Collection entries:
============================================================

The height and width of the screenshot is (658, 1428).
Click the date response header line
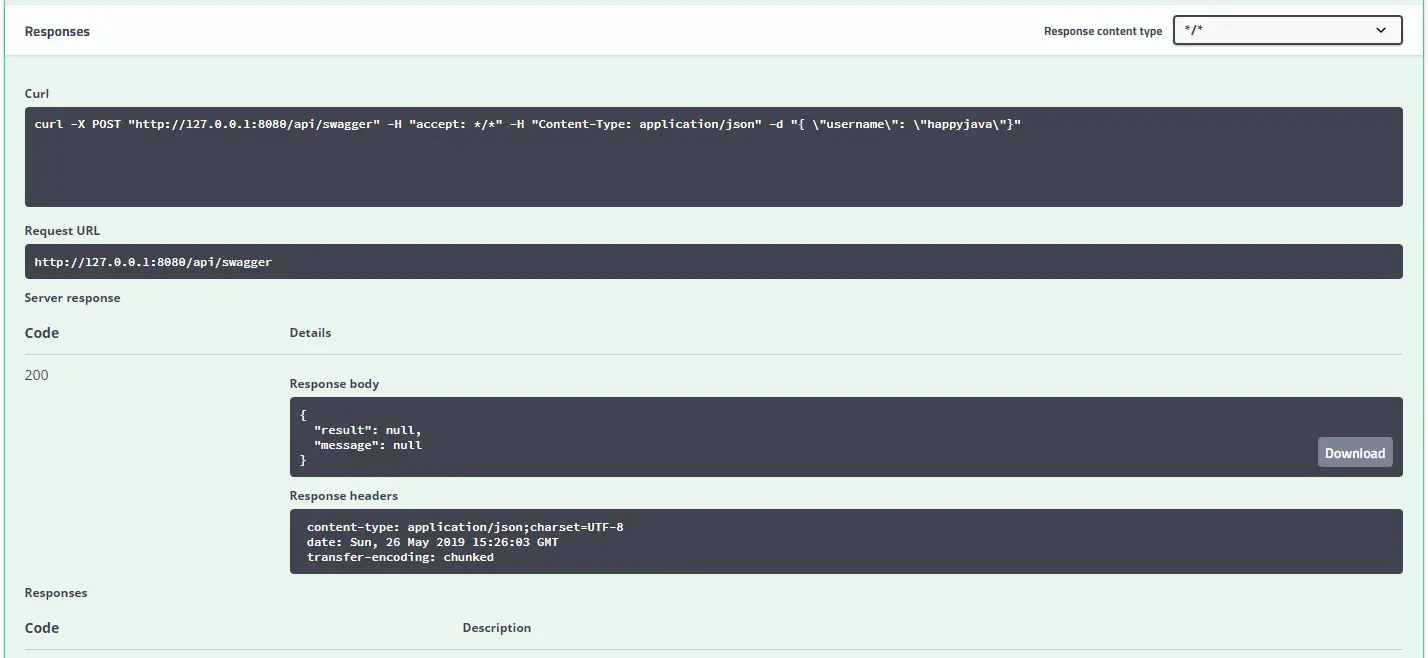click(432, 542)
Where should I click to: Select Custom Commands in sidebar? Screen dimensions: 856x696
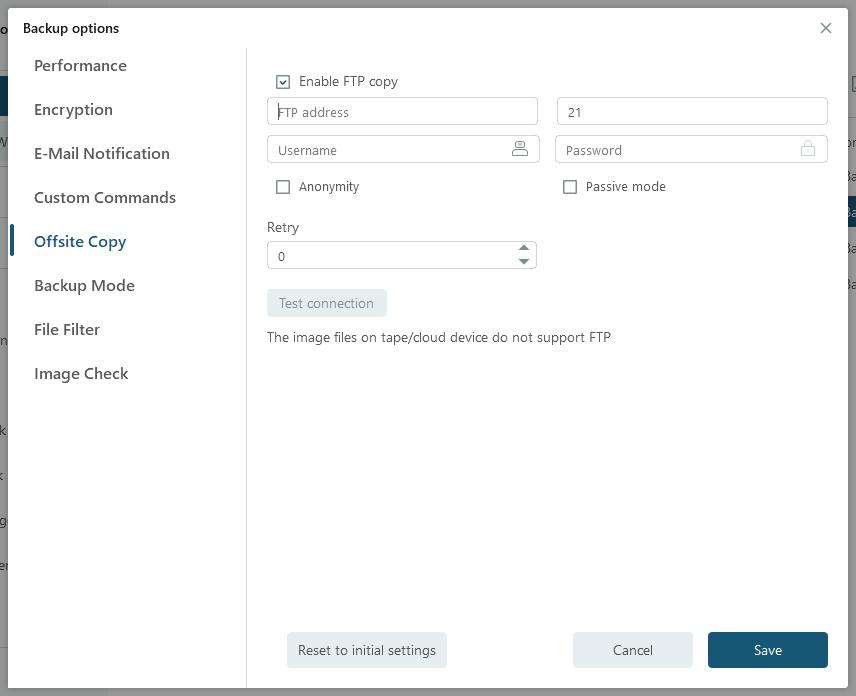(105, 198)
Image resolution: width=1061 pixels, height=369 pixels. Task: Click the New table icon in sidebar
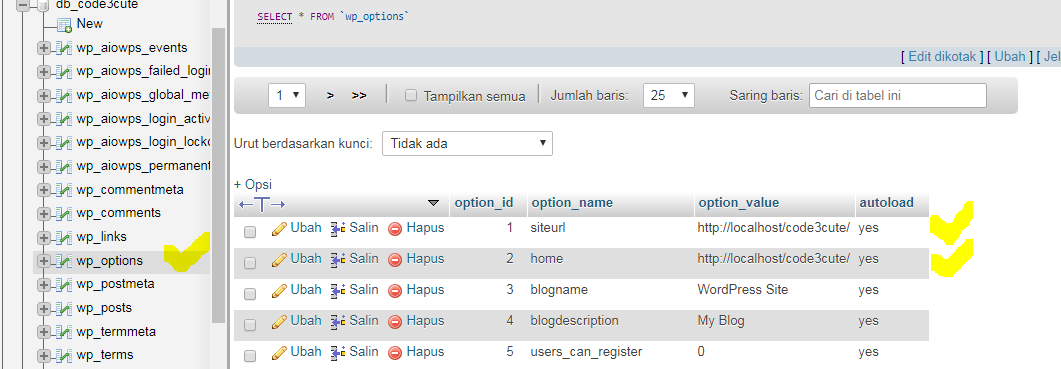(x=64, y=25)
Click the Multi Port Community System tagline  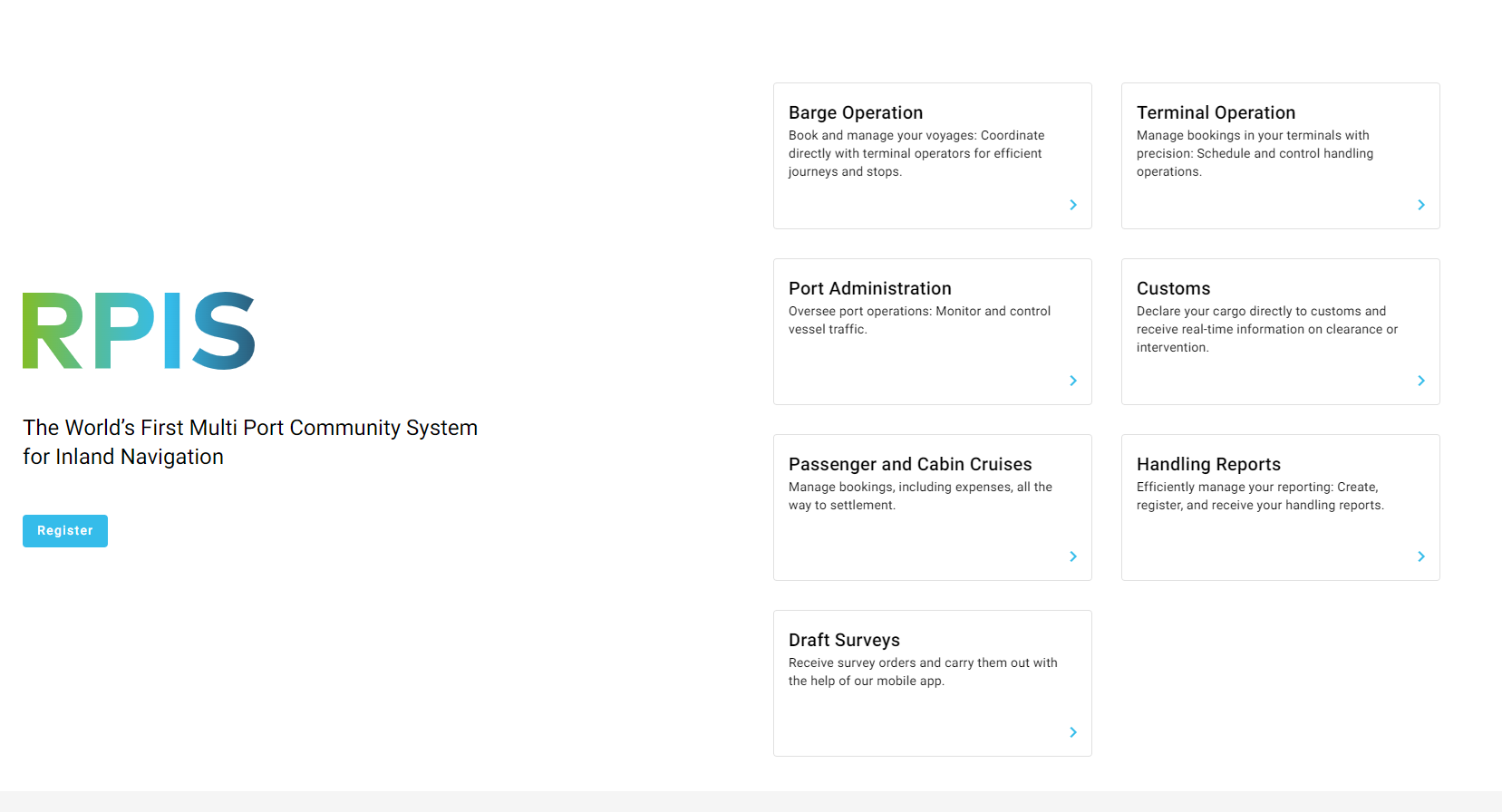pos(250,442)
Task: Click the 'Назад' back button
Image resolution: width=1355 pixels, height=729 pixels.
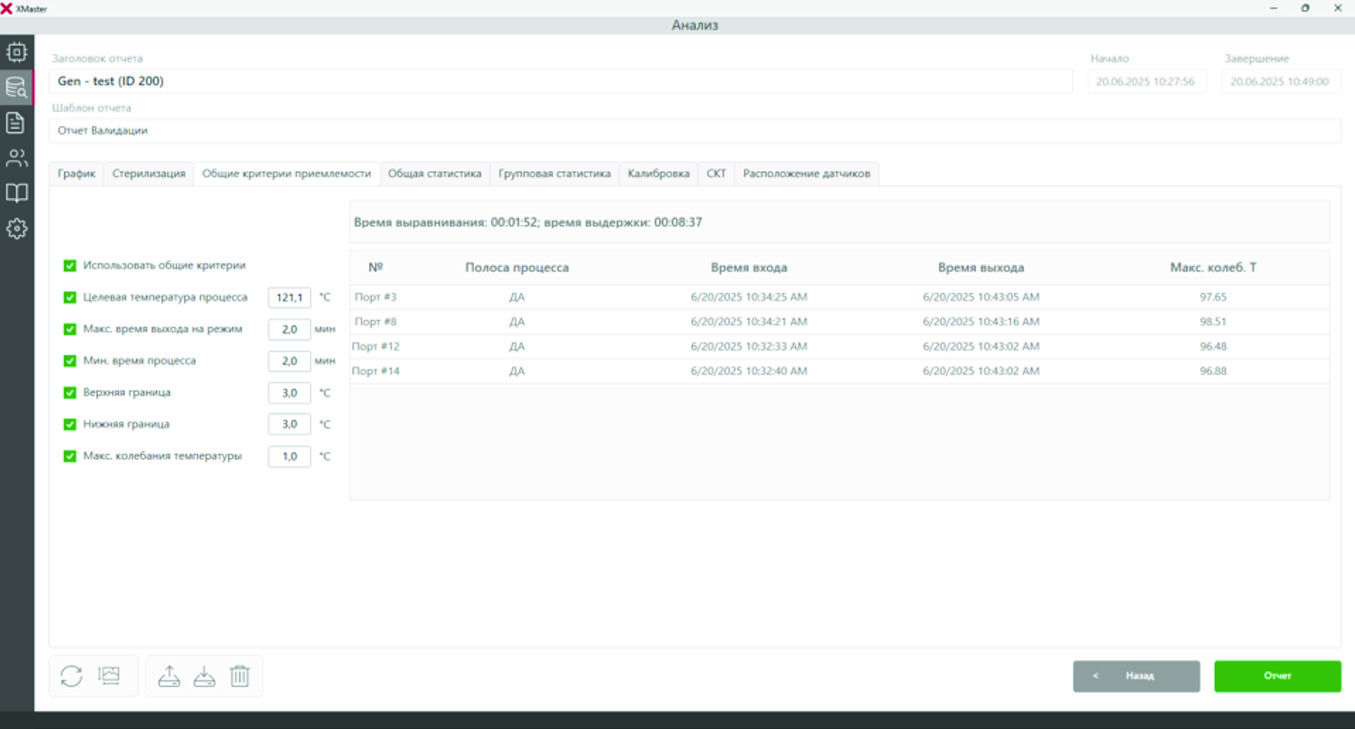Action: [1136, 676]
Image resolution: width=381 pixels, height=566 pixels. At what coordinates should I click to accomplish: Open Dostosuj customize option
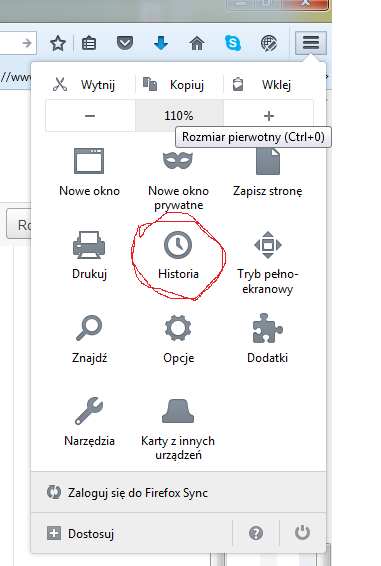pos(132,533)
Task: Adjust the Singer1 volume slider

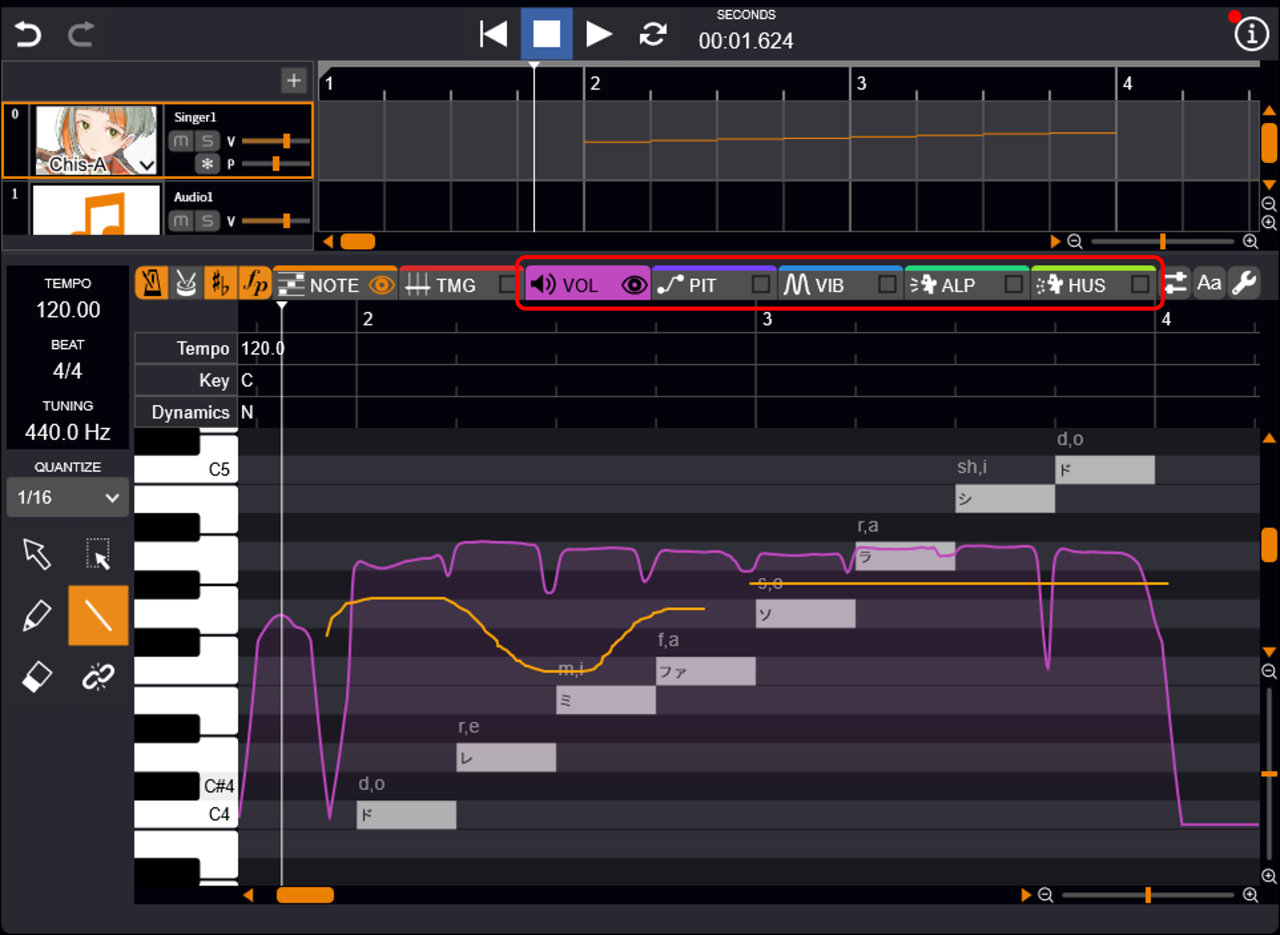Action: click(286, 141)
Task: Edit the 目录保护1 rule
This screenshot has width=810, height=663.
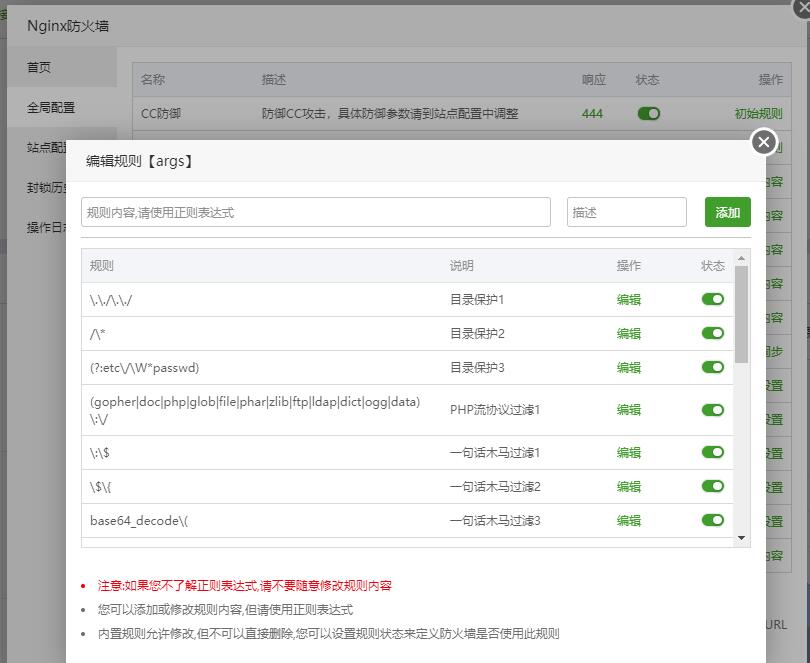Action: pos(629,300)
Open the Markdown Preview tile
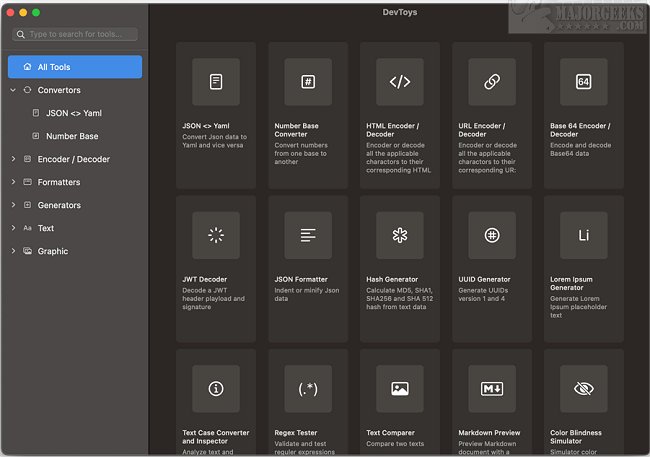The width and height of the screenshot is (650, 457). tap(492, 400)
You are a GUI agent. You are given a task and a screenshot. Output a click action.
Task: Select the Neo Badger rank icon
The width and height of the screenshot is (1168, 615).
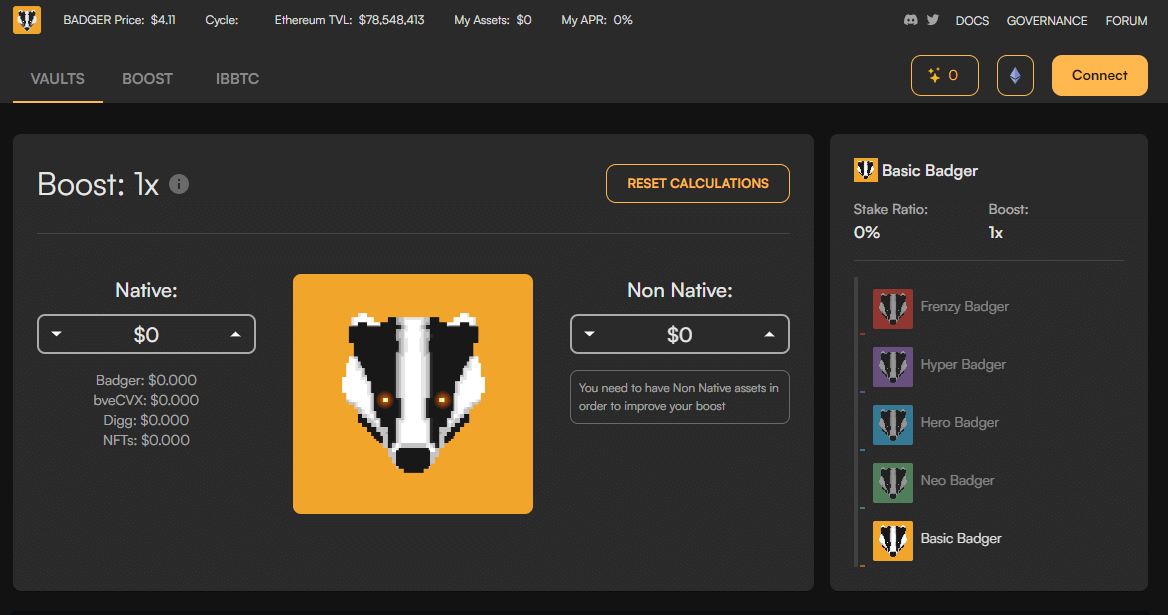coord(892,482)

============================================================

## EXERCISE REQUIREMENTS
What is needed is an exact repetition of every line from the line with "The width and height of the screenshot is (1168, 615)." to the end of the data above, both ends included, with no pictures.

## RESULT
The width and height of the screenshot is (1168, 615).
coord(892,482)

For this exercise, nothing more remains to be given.